1. What seem to be the principle differences in world view between the literature written in Old English and the Middle English works we’ve read?

2. How did such factors as oral transmission and religious belief affect the literature we’ve read so far this quarter?

3. In what ways does the social station of the author and/or audience of a work affect its style and subject?

4. What different types (or genres) of literature have we read? Think about the "rules" which define and shape each of these genres. Have we read any works which play with the conventions of their genres by adding a new element or twist to its usual requirements?

5. What are the repeated themes in the works we’ve read? What subjects seem to concern these writers most?
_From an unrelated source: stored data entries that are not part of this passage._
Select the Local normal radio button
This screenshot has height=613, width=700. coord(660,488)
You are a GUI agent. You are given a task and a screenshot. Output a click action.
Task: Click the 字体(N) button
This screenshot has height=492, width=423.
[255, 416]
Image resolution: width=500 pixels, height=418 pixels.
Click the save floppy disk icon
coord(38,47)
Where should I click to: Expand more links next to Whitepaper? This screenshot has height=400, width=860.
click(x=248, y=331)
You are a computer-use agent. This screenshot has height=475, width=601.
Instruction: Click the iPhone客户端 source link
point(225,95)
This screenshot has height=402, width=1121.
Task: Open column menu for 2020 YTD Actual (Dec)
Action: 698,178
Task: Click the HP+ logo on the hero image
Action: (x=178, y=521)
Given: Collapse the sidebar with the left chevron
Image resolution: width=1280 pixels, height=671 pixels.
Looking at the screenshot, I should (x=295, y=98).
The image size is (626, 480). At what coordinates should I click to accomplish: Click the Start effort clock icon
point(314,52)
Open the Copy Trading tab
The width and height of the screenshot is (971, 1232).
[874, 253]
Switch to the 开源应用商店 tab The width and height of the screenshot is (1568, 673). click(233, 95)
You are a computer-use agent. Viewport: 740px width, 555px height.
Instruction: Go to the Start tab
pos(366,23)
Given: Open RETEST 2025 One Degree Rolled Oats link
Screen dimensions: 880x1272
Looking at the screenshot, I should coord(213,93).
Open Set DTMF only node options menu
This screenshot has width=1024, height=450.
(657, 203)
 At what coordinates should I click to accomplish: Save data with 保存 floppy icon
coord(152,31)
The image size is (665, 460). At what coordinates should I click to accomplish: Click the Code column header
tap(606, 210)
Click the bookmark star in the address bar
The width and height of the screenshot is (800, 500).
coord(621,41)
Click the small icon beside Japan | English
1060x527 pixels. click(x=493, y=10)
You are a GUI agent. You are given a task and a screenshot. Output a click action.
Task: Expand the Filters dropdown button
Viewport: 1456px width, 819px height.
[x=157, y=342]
6. Several of the works we’ve read have been by women -- and others have commented on women’s experience. Which works fall in this category? What do we learn about medieval English attitudes toward women from these works? What do we learn about medieval English expectations of and attitudes toward men?

7. How would you characterize the medieval view of Christian religion as it is revealed in the works we’ve read? What elements of that religion seem particularly important to various writers? (Remember that the term medieval encompasses all of the literature we've read so far, not just the Middle English works.)

More terms you should recognize and be able to define/use/apply (for help, turn to your notes and/or to reference sources like the Bedford Glossary, the section on Literary Terms at the end of the Longman Anthology, the section headings in the LA, a good dictionary, etc.):

kenning, metaphor, metonymy, synecdoche, iambic pentameter, rhyme (and rhyme scheme), convention, allegory, didacticism, genre, romance (see also chivalric romance, medieval romance), morality tale, morality play, cycle play, courtly love, dramatic irony, pilgrimage, quest

You should be prepared to demonstrate your ability to use the terminology of this course on the midterm.

The midterm will consist of several sections designed to test your knowledge and understanding of the works we’ve read. The first section will ask you to identify the period of composition for several works. The second section will ask you to give brief answers to a variety of questions about form, genre, terminology, character, theme, etc. The third section of the exam will give you a series of excerpts from the texts we’ve read and will ask you to identify the author and title of each. (In some cases, the author will be anonymous.) The fourth section of the exam will ask you to write as completely as time allows about selected passages from section three (the choice will be yours): you will discuss the significance of the passages in relation to the general body of old/middle English literature and (where appropriate) in relation to the larger works in which they appear.